### [Problem to work on]
Your task is to return exactly the lines that run from the one containing "Where should I" through the end of the listing below, without any pictures.

[[ Material for the task, beginning ]]

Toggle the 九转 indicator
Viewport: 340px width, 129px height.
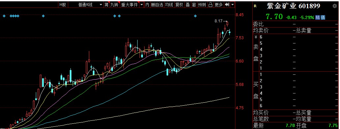point(114,5)
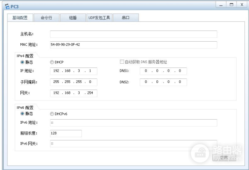Click the IPv4 IP 地址 field

[73, 71]
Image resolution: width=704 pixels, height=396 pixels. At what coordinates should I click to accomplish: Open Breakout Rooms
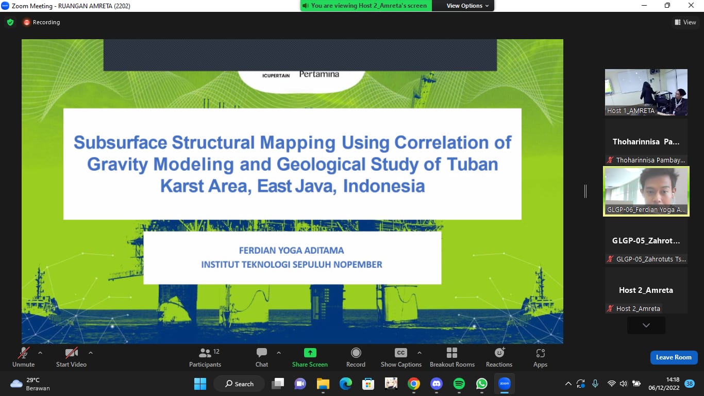tap(452, 357)

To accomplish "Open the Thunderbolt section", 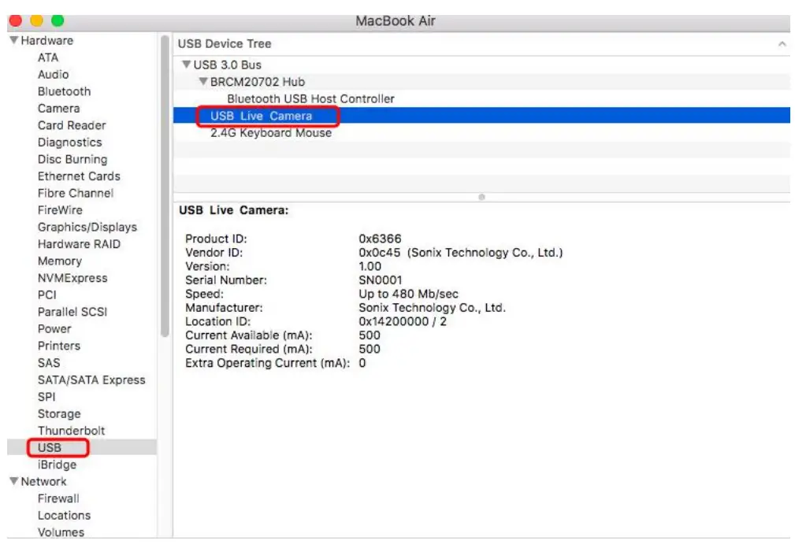I will tap(71, 431).
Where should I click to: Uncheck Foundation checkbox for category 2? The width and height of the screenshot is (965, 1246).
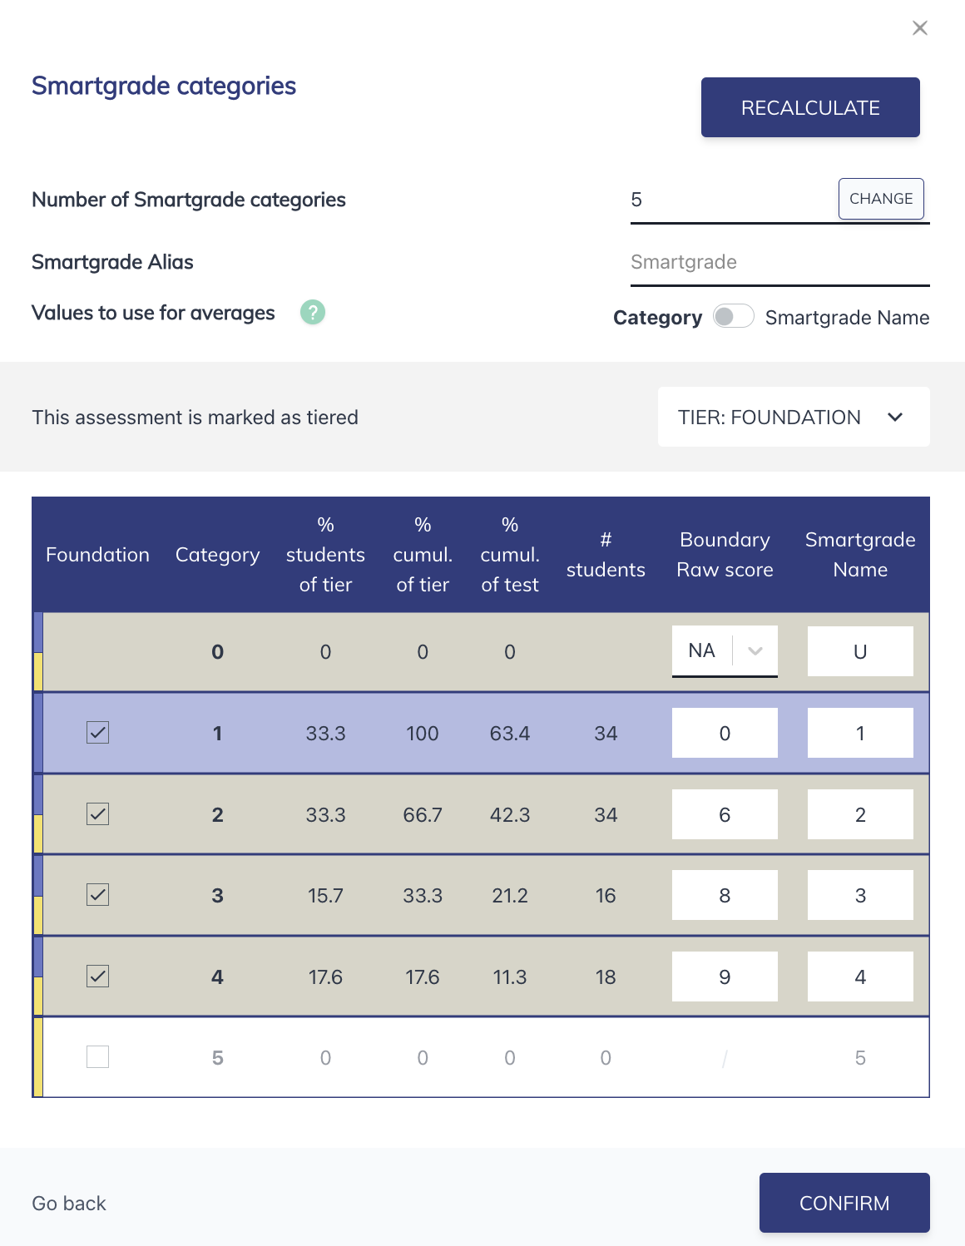click(x=97, y=814)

[[ Material for the task, end ]]

### [Solution]
Where should I click to: Uncheck Foundation checkbox for category 2? The width and height of the screenshot is (965, 1246).
click(x=97, y=814)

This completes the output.